* [REQUIREMENTS]: Reproduce the listing word for word, starting at the line that contains "Upvote the Mastodon post" and continuing through the end of the listing.

* [STORED DATA]:
****
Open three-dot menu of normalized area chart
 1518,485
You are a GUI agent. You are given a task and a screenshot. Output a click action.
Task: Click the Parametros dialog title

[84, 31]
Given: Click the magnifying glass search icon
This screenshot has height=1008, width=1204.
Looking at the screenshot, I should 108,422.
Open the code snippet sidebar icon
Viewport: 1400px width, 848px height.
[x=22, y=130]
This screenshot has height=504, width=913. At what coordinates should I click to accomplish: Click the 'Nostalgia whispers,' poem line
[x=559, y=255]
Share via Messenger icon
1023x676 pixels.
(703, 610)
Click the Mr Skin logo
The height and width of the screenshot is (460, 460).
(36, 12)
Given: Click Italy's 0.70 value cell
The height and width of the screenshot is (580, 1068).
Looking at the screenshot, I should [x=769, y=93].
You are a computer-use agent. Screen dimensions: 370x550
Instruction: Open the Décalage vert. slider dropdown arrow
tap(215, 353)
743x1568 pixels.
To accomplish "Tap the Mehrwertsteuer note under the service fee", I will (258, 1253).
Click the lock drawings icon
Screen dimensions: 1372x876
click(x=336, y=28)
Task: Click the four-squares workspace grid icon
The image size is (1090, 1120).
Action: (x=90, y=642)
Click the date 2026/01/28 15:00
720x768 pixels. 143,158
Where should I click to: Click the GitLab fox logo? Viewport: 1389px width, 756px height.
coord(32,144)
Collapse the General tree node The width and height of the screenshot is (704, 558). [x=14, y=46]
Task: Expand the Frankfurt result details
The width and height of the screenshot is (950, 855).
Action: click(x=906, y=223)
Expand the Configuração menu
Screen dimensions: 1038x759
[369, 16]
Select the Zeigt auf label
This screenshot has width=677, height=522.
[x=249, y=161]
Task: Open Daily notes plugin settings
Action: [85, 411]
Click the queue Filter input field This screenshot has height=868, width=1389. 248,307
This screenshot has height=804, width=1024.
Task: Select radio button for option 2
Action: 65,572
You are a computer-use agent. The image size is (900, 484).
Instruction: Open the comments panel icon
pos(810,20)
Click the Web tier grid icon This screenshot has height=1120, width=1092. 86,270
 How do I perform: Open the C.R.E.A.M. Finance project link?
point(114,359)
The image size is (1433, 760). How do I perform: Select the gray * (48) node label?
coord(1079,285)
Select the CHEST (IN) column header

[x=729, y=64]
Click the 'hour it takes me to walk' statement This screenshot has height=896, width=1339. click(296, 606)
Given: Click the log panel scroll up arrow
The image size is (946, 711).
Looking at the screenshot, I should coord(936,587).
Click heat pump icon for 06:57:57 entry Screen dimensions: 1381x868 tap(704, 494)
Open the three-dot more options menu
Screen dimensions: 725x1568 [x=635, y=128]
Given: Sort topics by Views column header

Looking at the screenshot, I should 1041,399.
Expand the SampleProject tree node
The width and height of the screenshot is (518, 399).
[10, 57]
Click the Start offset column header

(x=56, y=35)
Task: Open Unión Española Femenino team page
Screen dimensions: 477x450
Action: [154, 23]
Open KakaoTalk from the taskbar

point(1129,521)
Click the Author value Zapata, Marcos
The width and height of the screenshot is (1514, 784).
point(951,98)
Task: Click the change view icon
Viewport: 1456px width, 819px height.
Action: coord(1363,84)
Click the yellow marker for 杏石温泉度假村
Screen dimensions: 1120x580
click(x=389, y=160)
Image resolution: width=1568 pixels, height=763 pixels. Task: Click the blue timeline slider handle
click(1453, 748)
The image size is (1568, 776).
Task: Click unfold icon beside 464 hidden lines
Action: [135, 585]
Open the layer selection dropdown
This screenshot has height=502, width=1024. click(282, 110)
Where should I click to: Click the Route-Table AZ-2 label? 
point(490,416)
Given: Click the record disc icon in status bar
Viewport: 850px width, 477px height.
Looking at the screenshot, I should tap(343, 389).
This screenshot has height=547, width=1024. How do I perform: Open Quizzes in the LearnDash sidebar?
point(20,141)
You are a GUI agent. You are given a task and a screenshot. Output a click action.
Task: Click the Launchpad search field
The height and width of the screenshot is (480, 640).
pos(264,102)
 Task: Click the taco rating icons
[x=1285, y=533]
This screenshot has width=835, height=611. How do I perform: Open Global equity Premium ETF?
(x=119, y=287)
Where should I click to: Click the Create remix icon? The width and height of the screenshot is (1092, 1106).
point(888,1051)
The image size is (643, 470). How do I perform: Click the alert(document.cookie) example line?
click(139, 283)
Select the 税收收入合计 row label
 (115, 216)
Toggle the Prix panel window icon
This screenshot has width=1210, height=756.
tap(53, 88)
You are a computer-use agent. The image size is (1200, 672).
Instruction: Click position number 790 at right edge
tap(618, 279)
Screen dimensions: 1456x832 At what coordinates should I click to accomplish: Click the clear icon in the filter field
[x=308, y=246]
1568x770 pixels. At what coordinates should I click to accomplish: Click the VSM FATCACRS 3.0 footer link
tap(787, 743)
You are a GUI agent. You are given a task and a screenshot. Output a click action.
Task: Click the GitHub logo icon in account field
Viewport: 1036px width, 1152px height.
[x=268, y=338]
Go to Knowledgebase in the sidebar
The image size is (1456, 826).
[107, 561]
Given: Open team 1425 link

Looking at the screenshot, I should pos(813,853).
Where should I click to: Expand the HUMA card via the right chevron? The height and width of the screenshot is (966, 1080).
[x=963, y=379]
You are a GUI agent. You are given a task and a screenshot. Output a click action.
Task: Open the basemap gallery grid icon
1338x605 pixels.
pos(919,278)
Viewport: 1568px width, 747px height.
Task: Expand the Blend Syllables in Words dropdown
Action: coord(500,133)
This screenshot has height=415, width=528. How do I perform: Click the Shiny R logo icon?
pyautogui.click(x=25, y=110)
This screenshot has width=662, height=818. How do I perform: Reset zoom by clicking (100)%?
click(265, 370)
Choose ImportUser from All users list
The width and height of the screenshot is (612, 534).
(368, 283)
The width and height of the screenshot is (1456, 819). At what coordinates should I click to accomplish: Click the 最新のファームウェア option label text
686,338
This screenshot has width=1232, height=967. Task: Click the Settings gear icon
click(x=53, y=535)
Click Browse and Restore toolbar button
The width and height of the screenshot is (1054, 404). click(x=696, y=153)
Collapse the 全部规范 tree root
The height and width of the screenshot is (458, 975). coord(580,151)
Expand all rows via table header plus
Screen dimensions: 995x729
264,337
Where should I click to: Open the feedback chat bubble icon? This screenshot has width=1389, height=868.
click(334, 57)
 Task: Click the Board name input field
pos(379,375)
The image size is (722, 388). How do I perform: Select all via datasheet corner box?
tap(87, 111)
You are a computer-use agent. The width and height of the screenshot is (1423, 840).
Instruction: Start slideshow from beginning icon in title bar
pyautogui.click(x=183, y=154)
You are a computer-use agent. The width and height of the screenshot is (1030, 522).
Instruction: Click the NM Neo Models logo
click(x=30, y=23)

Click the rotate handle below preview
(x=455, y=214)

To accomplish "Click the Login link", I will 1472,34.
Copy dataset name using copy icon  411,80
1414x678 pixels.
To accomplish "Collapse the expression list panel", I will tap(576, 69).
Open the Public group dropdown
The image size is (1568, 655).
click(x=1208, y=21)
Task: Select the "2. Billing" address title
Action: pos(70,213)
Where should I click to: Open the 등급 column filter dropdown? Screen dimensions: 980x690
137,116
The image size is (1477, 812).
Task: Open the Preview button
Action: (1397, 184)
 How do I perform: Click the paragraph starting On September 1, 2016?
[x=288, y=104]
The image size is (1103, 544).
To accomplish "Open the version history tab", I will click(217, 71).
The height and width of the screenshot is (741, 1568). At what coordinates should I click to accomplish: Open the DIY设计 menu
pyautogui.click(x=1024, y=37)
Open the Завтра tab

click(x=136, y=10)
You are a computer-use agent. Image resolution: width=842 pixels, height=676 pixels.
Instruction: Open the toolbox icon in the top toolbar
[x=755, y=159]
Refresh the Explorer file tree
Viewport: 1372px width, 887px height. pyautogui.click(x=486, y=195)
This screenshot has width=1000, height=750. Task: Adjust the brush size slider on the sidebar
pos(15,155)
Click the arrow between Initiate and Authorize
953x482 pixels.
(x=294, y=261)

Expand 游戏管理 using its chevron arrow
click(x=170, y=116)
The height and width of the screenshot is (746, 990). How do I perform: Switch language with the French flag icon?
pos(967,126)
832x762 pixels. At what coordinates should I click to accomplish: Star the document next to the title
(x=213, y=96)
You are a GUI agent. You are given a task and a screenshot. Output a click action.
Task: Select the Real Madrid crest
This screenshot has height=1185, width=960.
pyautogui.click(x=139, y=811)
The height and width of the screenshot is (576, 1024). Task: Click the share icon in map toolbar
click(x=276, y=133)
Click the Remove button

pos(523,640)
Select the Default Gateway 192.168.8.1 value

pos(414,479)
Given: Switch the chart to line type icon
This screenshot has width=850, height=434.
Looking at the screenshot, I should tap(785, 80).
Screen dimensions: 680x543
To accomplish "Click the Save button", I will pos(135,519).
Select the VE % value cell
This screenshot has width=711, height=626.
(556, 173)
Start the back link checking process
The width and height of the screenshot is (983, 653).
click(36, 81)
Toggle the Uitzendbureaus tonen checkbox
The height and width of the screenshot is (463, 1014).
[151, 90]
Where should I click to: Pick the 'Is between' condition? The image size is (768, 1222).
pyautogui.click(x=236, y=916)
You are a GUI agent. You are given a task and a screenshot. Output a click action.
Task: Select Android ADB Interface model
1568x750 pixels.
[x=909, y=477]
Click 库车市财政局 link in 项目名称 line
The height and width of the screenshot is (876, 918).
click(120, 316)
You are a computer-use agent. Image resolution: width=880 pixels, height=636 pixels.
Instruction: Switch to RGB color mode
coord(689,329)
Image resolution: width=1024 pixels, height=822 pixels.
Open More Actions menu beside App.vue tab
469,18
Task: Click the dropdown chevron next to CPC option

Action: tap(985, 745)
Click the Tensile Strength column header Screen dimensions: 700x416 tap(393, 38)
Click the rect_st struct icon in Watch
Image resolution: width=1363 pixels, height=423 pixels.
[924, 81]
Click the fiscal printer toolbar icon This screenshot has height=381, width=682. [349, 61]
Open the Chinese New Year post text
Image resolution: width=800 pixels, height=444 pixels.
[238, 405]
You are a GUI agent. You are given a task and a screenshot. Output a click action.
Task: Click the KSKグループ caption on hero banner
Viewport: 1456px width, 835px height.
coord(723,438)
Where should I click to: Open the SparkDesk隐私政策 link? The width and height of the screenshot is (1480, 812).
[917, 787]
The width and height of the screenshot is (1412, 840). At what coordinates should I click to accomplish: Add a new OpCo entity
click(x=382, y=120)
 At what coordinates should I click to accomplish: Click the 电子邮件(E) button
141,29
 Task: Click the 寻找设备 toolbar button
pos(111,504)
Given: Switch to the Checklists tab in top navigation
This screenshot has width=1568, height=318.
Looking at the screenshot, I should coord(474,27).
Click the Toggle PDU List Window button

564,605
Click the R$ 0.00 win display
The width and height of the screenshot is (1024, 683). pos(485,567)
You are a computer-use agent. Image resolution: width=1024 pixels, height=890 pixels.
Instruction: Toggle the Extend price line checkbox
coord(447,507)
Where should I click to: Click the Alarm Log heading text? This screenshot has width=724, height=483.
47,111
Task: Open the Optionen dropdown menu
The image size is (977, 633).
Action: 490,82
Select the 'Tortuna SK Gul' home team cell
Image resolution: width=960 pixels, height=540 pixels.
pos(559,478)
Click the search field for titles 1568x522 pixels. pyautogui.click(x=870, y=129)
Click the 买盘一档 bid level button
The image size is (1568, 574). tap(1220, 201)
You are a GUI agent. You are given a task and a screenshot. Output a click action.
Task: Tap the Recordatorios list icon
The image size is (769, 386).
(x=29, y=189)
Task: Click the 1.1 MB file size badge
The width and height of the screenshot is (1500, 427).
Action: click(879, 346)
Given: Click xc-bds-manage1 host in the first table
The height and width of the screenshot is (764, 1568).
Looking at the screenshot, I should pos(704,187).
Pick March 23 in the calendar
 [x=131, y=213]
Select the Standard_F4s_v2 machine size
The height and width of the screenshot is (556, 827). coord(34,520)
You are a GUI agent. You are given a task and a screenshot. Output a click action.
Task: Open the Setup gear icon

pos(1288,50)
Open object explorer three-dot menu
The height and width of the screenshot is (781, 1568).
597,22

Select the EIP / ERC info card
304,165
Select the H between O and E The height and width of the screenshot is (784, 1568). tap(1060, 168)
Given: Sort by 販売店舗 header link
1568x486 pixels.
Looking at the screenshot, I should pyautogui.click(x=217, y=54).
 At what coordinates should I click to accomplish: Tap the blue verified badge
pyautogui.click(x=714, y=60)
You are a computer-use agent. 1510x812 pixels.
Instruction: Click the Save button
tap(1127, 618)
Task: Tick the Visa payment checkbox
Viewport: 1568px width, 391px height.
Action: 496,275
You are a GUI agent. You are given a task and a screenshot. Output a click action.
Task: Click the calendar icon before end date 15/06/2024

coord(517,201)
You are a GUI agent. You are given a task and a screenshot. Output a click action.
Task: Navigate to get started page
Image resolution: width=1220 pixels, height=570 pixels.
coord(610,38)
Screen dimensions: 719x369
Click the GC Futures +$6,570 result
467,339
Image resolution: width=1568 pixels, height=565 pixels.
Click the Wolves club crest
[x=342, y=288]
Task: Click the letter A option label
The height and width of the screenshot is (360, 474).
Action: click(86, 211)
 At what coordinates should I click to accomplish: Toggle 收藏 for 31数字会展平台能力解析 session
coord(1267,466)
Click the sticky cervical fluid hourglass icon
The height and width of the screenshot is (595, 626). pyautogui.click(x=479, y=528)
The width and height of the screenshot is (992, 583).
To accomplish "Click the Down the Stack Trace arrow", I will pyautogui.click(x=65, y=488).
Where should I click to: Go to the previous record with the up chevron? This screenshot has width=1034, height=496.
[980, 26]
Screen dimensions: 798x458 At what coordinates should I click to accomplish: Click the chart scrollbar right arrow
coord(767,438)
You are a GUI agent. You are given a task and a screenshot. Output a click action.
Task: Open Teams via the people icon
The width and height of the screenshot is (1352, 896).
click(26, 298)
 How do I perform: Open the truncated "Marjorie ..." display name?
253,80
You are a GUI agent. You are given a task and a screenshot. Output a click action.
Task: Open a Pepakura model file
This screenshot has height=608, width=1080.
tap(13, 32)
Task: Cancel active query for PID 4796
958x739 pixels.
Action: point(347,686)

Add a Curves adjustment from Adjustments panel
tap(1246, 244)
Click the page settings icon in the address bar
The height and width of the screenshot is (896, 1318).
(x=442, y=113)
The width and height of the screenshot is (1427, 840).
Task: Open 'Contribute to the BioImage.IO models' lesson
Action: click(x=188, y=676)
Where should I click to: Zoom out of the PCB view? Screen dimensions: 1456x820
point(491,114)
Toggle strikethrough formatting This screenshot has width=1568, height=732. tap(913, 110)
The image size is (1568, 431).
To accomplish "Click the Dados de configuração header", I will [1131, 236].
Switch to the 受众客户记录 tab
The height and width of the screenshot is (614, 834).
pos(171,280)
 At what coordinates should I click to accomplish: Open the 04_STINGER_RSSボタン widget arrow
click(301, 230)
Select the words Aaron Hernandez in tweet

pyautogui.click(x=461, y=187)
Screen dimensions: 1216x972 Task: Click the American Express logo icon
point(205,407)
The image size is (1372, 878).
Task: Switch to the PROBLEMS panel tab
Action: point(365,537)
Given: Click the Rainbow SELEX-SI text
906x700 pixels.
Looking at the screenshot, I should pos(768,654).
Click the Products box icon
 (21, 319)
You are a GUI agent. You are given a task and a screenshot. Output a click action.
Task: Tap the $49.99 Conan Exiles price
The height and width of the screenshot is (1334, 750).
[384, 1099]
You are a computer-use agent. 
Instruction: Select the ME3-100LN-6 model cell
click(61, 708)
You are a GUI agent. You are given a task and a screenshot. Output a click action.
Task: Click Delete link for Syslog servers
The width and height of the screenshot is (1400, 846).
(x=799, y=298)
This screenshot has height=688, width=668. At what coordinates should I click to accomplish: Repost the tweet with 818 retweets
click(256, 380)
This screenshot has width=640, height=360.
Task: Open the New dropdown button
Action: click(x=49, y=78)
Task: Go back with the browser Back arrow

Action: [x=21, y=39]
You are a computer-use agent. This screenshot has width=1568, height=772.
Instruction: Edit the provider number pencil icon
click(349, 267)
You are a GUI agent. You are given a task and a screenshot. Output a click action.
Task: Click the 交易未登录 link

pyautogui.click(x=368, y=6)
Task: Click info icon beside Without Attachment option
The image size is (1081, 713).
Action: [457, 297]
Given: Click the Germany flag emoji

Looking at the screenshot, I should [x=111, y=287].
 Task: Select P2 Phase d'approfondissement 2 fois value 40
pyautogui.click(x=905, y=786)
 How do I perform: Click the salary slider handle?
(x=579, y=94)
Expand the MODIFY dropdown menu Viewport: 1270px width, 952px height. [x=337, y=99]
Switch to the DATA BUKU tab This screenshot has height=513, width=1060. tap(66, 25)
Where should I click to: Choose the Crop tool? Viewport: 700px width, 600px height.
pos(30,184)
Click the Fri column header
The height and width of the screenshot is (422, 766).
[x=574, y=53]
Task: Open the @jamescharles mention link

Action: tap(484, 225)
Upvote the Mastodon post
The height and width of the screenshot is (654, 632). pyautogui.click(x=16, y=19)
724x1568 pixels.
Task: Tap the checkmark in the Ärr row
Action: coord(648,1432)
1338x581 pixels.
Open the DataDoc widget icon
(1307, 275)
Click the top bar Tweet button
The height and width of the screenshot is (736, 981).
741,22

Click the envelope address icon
****
* [EXERCISE RESPONSE]:
Upvote the Mastodon post
The height and width of the screenshot is (654, 632). pyautogui.click(x=16, y=19)
724x1568 pixels.
Task: Tap the checkmark in the Ärr row
Action: coord(648,1432)
1338x581 pixels.
Open the DataDoc widget icon
(1307, 275)
Click the top bar Tweet button
The height and width of the screenshot is (736, 981).
741,22

Click the envelope address icon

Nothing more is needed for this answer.